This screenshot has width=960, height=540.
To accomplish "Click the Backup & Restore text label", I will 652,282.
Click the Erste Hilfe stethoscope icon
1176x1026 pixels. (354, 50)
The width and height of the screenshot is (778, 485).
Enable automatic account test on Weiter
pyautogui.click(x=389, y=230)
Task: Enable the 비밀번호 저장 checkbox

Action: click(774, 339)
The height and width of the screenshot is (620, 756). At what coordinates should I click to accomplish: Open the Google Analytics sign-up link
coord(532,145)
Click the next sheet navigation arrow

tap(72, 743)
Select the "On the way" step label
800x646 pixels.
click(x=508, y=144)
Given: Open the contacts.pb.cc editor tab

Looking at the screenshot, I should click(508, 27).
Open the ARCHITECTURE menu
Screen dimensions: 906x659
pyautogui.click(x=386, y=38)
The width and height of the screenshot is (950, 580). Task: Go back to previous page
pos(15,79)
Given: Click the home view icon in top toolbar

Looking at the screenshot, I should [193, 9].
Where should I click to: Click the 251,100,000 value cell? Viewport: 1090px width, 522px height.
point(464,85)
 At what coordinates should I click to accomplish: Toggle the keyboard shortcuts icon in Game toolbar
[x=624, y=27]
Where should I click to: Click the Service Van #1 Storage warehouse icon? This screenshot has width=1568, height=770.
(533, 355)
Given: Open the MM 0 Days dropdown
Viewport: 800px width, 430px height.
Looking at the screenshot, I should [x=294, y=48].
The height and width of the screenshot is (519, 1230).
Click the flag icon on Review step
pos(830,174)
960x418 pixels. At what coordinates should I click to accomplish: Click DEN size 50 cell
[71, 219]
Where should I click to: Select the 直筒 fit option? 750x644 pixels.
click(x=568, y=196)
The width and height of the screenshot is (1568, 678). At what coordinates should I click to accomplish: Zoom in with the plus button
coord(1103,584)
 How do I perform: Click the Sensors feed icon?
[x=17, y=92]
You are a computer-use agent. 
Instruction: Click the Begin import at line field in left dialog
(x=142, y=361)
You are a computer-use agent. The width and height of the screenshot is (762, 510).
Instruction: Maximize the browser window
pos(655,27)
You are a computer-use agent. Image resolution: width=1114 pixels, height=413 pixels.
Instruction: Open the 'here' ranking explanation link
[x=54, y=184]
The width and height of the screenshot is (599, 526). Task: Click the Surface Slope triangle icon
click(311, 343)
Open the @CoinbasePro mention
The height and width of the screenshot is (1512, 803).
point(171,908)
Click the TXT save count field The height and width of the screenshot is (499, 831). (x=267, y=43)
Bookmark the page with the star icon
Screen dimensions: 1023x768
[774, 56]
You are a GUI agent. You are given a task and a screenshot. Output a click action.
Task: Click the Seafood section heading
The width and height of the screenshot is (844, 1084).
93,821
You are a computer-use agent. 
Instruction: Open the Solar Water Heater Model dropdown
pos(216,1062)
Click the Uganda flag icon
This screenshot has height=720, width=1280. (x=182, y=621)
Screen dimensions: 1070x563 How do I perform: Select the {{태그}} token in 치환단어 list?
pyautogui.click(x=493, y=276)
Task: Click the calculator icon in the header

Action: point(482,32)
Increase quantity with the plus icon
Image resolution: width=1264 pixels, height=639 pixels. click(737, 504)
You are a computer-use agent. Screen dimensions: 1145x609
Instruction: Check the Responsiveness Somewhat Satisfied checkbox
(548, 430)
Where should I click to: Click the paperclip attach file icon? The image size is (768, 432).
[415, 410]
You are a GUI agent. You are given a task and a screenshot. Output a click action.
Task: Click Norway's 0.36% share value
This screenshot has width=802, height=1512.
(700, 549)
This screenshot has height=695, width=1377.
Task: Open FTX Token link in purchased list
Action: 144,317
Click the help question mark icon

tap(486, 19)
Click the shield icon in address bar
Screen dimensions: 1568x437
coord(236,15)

> WORK ITEM:
Could you return all lines from the records that include the word "computer"?

> EXERCISE OUTPUT:
You are a computer-use agent. 
You are a computer-use agent. The width and height of the screenshot is (762, 510).
You are a computer-use agent. Image resolution: width=1114 pixels, height=413 pixels.
You are a computer-use agent. 
You are a computer-use agent. Screen dimensions: 1145x609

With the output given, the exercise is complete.